When reviewing visa applications where the applicant's proposed activity would be related to any of the fifteen sensitive subjects listed in the TAL, the consular officer must first review the activity in light of the following broad policy objectives regarding technology transfer:

- Stem proliferation of weapons of mass destruction and missile delivery systems.
- Restrain the development of destabilizing conventional military capabilities in certain regions of the world.
- Prevent the transfer of arms and sensitive dual use items to terrorist states.
- Maintain U.S. advantages in certain militarily critical technologies.

Second, if the applicant is from any of the countries designated by the U.S. Department of State as one of the state sponsors of terrorism (a list that includes Syria, Iran, North Korea, and Cuba as of April 2021) consular officers must assume that any visit providing any exposure to any of the fifteen sensitive technologies will conflict with the policy objectives, and seek a Security Advisory Opinion under the Visas Mantis program.

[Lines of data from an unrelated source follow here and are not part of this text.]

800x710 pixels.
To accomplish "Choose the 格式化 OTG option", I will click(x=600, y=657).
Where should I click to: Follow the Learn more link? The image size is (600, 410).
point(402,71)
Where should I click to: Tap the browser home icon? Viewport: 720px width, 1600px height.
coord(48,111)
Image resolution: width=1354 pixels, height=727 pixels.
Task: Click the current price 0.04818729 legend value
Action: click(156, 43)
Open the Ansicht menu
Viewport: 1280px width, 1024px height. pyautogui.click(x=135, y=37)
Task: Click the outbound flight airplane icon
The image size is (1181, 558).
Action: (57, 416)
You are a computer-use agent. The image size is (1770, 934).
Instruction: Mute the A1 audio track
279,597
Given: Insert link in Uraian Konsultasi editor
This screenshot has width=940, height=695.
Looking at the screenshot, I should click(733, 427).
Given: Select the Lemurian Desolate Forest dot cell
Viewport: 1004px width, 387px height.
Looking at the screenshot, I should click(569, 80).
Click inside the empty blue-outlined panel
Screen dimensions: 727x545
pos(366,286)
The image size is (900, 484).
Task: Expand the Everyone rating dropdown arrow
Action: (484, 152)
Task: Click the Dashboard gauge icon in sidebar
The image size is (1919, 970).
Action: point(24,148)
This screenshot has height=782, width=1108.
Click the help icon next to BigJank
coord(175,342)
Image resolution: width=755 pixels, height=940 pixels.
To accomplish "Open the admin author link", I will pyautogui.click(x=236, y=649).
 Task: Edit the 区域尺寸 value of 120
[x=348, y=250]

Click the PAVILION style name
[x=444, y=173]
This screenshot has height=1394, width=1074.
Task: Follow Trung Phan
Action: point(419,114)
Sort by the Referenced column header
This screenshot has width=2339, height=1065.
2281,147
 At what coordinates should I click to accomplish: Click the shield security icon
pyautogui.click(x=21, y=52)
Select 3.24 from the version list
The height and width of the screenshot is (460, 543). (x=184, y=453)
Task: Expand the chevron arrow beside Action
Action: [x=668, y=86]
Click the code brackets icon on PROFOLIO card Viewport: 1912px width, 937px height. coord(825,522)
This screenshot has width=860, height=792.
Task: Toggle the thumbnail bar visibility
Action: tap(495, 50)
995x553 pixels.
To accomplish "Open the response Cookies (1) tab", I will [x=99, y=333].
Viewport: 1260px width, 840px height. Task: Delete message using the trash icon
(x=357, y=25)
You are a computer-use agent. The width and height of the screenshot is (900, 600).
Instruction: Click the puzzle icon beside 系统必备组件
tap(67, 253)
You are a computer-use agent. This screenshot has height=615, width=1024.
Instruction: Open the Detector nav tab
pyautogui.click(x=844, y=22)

Third, consular officers may send to Washington (for a Security Advisory Opinion) any case that appears to warrant further interagency review (via the Visas Mantis program). Other than the state sponsors of terrorism, other countries from which visa applicants tend to be subject to more scrutiny if involved with any of the sensitive subjects are the countries that possess some nuclear capability and are deemed "non-proliferation export countries": China, India, Israel, Pakistan, and Russia.